一种调节细胞衰老的方法，包括使所述细胞与ERV基因座活化调节剂接触。
权利要求8的方法，其中所述调节剂是ERV基因座活化抑制剂或所述ERV的抑制剂。
权利要求8的方法，其中所述调节剂是所述细胞的ERV基因座活化促进剂。
一种治疗有需要的对象或其细胞、组织或器官的过早衰老，或防止或延缓对象或其细胞、组织或器官衰老的方法，包括给所述对象施用ERV基因座活化抑制剂或所述ERV的抑制剂。

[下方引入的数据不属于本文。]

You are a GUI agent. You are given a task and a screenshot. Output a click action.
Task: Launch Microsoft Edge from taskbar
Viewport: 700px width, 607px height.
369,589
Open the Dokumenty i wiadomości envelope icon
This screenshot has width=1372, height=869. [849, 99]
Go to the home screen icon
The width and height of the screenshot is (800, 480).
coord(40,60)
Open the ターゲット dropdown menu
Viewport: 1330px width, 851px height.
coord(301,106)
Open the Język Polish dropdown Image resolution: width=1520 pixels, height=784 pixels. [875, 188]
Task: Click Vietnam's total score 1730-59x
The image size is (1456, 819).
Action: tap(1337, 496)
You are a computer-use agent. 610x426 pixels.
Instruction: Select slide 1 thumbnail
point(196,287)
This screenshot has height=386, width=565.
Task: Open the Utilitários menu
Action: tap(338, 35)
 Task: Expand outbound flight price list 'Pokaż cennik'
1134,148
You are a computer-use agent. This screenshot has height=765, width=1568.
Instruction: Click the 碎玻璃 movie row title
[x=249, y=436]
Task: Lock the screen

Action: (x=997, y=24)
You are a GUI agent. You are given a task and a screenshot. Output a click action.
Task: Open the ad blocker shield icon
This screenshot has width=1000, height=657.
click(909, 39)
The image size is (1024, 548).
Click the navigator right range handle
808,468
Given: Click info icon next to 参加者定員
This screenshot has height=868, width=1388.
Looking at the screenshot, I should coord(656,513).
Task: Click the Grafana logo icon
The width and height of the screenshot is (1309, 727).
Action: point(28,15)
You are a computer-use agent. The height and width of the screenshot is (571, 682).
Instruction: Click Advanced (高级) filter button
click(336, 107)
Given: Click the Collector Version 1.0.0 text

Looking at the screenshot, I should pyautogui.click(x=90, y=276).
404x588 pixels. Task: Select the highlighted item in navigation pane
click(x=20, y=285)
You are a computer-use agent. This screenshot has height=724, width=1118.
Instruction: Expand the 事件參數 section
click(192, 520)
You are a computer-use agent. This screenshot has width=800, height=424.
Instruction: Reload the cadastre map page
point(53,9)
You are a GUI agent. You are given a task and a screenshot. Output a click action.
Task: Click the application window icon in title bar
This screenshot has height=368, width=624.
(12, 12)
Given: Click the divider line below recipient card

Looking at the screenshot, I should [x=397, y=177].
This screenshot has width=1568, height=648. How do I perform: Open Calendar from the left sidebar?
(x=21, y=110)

一种培养分离的动物细胞或细胞群或防止或延缓细胞衰老的方法，包括使所述细胞与所述细胞的ERV基因座活化抑制剂或所述ERV的抑制剂接触。
一种促进细胞衰老的方法，包括使所述细胞与所述细胞的ERV基因座活化促进剂或所述ERV接触。
权利要求10或13的方法，其中所述ERV基因座活化促进剂是靶向所述ERV基因座的转录激活系统。
权利要求14的方法，其中所述转录激活系统是CRISPR-dCas转录激活系统。
权利要求1-15任一项的方法，其中所述ERV选自以下家族：HERVK(包括HERVK11)、MER61、MER61C、Charlie4、MER101B、MamGyp、HERV16、HUERS-P2、ERVW和MMTV及其同源物。
权利要求1-16任一项的方法，其中所述对象是啮齿类动物，且任选地，所述ERV来自MMTV家族。
权利要求1-16任一项的方法，其中所述对象是非人灵长类动物，且任选地，所述ERV来自ERVW家族。
权利要求1-16任一项的方法，其中所述对象是人，且任选地，所述ERV来自HERVK家族，例如位于原病毒HML2_1q22处的HERVK。
一种促进细胞衰老的方法，包括使所述细胞与DNA甲基转移酶抑制剂，例如地西他滨、Lomeguatrib、SGI-1027或5-氮杂胞苷接触。
权利要求20的方法，其中所述细胞是非人哺乳动物细胞、非人灵长类动物细胞或人细胞。
一种治疗有需要的对象或其组织或器官的过早衰老，或防止或延缓对象或其组织或器官衰老，或防止或延缓局部组织包括关节和皮肤衰老，或治疗早衰症和衰老相关疾病的方法，包括给所述对象施用逆转录病毒抑制剂。
权利要求22的方法，其中所述逆转录病毒抑制剂包含逆转录酶抑制剂、整合酶抑制剂和/或蛋白酶抑制剂。
权利要求23的方法，其中所述逆转录酶抑制剂包括核苷型逆转录酶抑制剂如enofovir、abacavir、stavudine(D4T)、lamivudine(3TC)和/或zidovudine，和/或非核苷型逆转录酶抑制剂如efavirenz、etravirine和/或nevirapine。
权利要求23的方法，其中所述整合酶抑制剂包括Raltegravir。
权利要求23的方法，其中所述蛋白酶抑制剂包括Lopinavir和/或Darunavir。
权利要求22-26任一项的方法，所述逆转录病毒抑制剂包含lamivudine(3TC)、abacavir和/或Raltegravir。
一种防止或延缓局部组织包括关节和皮肤衰老，或治疗早衰症以及衰老相关疾病的方法，包括给有需要的对象施用ERV基因座活化抑制剂或ERV抑制剂。
权利要求9、11、12或28的方法，其中所述ERV基因座活化抑制剂促进ERV基因座甲基化，或是针对ERV基因座的基因编辑系统，或是针对ERV的Env、Pol、Pro和/或Gag基因的反义核酸或干扰核酸，或是可以与所述ERV的蛋白质如Env蛋白结合的结合分子，例如抗体或其抗原结合片段或抗体衍生物，优选ERV中和抗体或其抗原结合片段或抗体衍生物。
权利要求22-29任一项的方法，其中所述早衰症是HGPS或WS，其中所述衰老相关疾病包括关节炎、卵巢早衰、肝纤维化、肺纤维化、衰弱症以及心血管疾病。